Solid phase micro-extraction head and preparation method and application thereof

Technical Field

The invention belongs to the technical field of detection, and particularly relates to a solid-phase micro-extraction head, and a preparation method and application thereof.

Background

At present, the detection standards of nitrofuran drug metabolites mainly include high performance liquid chromatography-tandem mass spectrometry for detecting residual amounts of nitrofuran drug metabolites in GB/T21311-2007 animal-derived foods, and liquid chromatography-tandem mass spectrometry for determining residual amounts of nitrofuran drug metabolites in GB/T20752-2006 pork, beef, chicken, pork liver and aquatic products, and the methods in the standards are all high performance liquid chromatography-tandem mass spectrometry (HPLC-MS/MS), and liquid-liquid extraction and solid-phase extraction are commonly used for extraction and purification.

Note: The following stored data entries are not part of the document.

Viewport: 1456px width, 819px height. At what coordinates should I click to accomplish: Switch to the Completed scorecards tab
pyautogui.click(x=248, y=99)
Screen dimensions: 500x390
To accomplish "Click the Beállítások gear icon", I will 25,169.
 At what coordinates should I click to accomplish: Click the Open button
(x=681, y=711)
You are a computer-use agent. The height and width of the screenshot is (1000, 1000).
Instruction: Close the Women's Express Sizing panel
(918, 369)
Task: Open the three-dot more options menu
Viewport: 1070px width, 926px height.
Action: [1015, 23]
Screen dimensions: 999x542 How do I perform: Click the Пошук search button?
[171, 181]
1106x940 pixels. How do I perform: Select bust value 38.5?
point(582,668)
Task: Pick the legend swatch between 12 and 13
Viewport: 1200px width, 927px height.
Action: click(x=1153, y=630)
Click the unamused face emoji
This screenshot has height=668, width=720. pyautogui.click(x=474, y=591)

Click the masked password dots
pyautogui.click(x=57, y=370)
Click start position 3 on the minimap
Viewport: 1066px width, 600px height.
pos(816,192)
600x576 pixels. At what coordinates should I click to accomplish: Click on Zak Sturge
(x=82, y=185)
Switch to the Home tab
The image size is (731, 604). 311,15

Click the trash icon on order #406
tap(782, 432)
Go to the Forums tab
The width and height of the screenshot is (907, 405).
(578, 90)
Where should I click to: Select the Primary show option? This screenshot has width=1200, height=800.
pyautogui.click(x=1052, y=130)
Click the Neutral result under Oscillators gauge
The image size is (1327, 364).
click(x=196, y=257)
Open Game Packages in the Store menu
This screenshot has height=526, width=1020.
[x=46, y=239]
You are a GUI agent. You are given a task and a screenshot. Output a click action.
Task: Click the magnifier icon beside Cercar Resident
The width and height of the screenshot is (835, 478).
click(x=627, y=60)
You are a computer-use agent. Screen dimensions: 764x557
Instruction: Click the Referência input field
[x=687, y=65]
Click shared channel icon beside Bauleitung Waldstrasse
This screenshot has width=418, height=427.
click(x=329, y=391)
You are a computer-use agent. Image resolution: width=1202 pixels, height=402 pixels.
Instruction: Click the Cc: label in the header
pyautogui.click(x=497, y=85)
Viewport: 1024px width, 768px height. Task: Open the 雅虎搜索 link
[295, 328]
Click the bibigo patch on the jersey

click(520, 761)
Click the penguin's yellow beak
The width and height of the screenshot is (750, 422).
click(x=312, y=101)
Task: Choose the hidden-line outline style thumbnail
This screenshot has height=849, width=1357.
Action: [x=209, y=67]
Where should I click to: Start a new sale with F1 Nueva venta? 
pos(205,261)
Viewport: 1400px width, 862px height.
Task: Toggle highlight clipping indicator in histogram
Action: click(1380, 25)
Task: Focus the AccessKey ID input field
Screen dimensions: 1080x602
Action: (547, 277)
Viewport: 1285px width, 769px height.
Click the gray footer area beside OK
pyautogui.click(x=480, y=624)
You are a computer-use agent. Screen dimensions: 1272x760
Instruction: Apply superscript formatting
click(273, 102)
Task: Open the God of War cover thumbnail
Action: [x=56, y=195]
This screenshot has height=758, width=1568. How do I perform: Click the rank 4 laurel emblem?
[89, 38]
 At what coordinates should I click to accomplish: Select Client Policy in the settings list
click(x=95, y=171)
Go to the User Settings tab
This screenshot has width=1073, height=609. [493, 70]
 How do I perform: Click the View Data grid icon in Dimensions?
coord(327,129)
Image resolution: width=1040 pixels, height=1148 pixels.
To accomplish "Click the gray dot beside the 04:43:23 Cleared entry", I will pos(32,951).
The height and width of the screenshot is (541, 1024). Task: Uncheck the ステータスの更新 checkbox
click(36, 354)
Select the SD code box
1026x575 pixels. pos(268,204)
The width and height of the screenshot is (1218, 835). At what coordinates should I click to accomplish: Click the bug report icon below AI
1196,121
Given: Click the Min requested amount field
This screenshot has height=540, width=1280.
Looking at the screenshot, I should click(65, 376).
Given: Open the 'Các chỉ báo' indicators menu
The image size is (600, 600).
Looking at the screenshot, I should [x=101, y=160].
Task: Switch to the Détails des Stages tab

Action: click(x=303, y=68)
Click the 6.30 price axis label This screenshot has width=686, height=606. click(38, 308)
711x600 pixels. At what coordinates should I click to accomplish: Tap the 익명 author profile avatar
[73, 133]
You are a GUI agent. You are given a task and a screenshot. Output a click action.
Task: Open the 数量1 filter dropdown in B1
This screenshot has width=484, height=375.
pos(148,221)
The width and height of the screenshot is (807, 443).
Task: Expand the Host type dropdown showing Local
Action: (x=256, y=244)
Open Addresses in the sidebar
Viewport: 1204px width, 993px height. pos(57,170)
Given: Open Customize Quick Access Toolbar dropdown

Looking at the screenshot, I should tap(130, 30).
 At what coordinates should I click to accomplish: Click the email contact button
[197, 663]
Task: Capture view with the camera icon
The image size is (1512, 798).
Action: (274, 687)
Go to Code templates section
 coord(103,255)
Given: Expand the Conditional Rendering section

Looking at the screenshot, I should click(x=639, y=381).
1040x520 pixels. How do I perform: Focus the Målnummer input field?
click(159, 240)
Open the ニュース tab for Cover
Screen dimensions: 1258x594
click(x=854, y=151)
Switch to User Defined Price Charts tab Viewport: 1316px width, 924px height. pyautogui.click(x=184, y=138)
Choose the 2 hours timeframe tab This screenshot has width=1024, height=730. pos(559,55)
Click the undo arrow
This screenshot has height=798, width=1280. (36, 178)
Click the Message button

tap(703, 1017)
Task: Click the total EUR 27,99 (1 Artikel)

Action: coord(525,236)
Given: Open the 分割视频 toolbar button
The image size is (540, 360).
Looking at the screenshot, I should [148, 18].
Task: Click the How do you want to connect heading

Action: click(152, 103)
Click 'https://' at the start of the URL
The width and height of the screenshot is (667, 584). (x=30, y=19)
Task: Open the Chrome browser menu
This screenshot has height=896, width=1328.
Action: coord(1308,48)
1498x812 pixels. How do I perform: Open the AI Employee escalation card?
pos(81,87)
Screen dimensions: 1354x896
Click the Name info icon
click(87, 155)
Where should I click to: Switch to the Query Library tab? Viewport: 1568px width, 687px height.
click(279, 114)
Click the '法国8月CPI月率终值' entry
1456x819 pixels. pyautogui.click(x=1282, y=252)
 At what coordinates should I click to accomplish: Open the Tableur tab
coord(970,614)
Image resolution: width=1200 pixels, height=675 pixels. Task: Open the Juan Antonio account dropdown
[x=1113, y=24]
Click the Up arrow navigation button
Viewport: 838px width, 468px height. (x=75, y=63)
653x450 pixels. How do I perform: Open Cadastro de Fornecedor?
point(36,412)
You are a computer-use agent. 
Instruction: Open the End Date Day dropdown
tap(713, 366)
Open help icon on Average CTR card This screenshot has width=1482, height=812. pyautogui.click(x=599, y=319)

However, the above method has a wide range of liquid-liquid extraction extracts, and more substances are extracted, which may interfere with extremely complex samples; and the liquid-liquid extraction is completed manually, and automation cannot be realized. In addition, if the solid phase extraction method for measuring the residual quantity of nitrofuran metabolites in GB/T20752-2006 pork, beef, chicken, pork liver and aquatic products is adopted for pretreatment, the following defects are also existed: firstly, the column passing needs to be pre-washed by methanol and water → the extracting solution passes through the column → water is used for washing impurities → elution and other steps, and the operation is more complex; secondly, the cost of the solid phase extraction column is higher; the automation can be realized through a full-automatic solid phase extraction instrument, but the price of the full-automatic solid phase extraction instrument is high and expensive, and the full-automatic solid phase extraction instrument is difficult to be equipped in a common laboratory; fourthly, the problems of easy blockage, difficult elution and the like exist for the viscous and colloidal complex samples.

Disclosure of Invention

The solid phase micro-extraction head has high-efficiency adsorption and desorption capacity on the nitrofuran metabolites and excellent impurity removal capacity, can effectively improve the quantitative limit of the nitrofuran metabolites, and has an effect obviously superior to the national standard detection result.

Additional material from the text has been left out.